What’s wrong with that?!  Nothing!  Unless you can’t do it anymore.

The trouble with dopamine or other feel-good brain chemicals is this thing called tolerance.  The more you use it, the more you need.  So one might be able to run five miles, five days a week and be great for a while.  But soon that won’t be enough and you’ll need six miles, then seven, then ten, then twenty, then... you’ll run until your body can’t run anymore.

There’s a lot of talk about “healthy addictions.”  About how, “If you’re going to be addicted to something, it might as well be exercise. It’s good for you!” Or there’s also “As far as addictions go, it’s not a bad one.”  All of that addiction justification works really well, when you are able to run.  But when you can’t run?  The world crashes and it crashes hard.

I have spent the last two years in a vicious cycle of run-injured-crash-run-injured-crash.  Each crash sidelines me for days.  I cry, I mope, I feel like shit and my confidence and self-worth are shot.  After a few weeks, I feel okay again as my brain finally adapts.  But then a few more weeks will go by and I’ll think “I can run again, but this time I’ll stretch more…” or warm up more, or eat more broccoli, or blah-more-blah-more-blah.

They (the folks who wrote that one article that I looked at in my school library) say that running is similar to heroin in a lot of ways.  It utilizes opiate receptors in the brain and causes an intense withdrawal when one stops cold turkey.  You get the fidigets, you sweat some, you bark at people for no reason and you want to remove every square inch of your skin with a dull cheese grater.  I have stopped running cold turkey several times.  I know what this is like.  It’s horrible.  And after you do it a few times, a little fairy shows up and says, “Girl?  Yer addicted.”

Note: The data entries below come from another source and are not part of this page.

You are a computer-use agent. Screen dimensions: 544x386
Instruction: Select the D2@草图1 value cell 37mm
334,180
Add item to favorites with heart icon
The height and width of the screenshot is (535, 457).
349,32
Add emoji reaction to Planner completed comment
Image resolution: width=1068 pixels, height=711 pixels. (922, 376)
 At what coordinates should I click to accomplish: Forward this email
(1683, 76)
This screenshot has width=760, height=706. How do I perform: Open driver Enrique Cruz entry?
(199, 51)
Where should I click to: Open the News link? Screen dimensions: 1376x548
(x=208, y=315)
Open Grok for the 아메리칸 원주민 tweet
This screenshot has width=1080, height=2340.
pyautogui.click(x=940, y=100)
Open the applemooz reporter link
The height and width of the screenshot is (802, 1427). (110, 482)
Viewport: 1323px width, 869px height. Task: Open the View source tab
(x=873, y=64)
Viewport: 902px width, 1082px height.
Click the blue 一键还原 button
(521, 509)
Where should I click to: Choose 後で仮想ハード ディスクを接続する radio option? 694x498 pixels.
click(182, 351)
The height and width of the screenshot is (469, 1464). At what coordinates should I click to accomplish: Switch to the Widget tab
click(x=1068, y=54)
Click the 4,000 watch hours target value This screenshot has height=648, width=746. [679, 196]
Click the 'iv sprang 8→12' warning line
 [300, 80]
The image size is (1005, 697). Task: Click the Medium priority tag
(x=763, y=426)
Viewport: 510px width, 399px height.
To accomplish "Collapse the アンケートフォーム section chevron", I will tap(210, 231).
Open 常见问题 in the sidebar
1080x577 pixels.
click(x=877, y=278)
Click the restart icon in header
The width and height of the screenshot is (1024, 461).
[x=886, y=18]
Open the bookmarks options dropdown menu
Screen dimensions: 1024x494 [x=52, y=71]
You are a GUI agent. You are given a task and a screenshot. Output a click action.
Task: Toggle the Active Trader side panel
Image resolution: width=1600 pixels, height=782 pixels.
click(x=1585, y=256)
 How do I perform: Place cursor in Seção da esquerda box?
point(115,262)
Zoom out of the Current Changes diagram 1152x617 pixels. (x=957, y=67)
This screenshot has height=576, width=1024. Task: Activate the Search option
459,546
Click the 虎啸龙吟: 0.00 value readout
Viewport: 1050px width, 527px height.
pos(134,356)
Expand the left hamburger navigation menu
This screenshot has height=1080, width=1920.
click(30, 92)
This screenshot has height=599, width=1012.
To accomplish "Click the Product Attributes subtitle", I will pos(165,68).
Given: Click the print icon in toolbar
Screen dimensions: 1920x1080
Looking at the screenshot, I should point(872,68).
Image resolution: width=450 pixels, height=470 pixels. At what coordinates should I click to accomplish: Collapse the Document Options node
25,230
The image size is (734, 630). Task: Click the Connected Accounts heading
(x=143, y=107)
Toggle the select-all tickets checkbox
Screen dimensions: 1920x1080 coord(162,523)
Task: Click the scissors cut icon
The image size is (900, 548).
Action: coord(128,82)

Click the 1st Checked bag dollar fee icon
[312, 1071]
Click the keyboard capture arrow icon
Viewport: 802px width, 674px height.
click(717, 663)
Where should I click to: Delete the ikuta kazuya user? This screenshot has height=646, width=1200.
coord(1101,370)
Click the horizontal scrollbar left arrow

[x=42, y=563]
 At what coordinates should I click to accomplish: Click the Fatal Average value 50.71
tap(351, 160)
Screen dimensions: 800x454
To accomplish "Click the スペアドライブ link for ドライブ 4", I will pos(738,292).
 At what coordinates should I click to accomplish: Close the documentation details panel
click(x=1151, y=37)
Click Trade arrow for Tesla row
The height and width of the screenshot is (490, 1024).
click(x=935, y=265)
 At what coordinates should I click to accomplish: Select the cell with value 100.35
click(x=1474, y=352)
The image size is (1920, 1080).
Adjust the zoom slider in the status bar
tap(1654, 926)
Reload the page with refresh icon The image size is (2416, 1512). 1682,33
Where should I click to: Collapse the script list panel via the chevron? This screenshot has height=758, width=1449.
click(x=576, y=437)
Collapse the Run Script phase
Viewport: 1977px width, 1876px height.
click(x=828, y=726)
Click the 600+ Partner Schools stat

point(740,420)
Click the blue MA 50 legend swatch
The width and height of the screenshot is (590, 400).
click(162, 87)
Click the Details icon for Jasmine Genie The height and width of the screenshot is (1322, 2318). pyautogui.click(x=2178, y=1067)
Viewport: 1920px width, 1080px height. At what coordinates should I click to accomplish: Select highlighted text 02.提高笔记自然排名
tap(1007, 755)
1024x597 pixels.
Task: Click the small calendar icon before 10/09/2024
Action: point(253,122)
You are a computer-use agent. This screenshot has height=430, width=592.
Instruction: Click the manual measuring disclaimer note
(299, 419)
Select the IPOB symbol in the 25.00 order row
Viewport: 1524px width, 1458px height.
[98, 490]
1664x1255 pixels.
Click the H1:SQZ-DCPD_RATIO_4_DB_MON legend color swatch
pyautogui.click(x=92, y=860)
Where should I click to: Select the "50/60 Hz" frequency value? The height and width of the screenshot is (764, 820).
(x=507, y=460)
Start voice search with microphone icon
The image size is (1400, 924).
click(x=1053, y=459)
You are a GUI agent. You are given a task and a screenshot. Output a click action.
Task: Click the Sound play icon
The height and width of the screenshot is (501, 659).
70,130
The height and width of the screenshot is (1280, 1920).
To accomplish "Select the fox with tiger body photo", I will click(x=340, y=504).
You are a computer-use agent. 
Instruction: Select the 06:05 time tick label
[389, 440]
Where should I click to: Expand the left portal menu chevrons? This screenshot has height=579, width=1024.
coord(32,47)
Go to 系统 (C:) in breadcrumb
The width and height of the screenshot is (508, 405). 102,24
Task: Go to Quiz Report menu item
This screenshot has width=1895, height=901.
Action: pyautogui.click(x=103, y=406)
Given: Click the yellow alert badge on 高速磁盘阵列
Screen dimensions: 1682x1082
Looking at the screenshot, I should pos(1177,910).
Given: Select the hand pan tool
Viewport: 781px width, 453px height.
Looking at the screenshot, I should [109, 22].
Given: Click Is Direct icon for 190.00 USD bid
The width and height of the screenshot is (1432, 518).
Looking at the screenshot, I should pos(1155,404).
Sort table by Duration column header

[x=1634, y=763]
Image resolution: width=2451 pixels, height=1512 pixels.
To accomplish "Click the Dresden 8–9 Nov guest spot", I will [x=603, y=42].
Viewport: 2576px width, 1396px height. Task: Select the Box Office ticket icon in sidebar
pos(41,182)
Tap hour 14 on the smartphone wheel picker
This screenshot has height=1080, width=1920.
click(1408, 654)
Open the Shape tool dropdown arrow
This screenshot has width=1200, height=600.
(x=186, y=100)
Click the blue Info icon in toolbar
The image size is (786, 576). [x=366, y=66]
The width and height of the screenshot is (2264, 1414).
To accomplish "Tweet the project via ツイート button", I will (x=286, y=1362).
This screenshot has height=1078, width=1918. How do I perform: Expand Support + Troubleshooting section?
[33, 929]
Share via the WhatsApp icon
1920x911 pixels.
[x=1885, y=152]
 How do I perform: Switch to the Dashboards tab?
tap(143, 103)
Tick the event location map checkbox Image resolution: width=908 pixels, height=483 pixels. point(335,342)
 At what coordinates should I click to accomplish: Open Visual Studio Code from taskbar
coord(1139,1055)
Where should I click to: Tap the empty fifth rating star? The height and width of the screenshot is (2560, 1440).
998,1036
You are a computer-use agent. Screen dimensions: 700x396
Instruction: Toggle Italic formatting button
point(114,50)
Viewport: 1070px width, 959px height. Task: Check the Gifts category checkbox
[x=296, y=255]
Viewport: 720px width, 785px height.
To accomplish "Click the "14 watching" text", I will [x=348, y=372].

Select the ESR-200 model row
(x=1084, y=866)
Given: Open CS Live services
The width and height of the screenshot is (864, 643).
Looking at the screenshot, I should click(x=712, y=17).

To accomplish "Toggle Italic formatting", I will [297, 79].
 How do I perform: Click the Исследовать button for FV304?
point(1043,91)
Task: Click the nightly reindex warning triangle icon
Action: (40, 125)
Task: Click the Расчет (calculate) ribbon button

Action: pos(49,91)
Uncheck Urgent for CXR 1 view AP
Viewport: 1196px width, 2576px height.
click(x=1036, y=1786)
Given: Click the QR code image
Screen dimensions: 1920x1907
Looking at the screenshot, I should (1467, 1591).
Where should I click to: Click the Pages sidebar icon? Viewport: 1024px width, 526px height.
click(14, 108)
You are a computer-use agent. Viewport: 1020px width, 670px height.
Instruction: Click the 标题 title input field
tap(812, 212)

But it’s a healthy addiction!  If you’re going to be addicted to something, it might as well be running!  As far as addictions go, running is not a bad one!

Running doesn’t get in the way (not counting the thousands of times in your life that you scheduled the family Saturdays ‘n vacations ‘n everything else around it) unless you can’t run any more.  And then when it stops suddenly, and you feel as if your first born pet was strung up and shot before your eyes, you begin to think seriously about hangin’ at the high school to see if you can score some smack.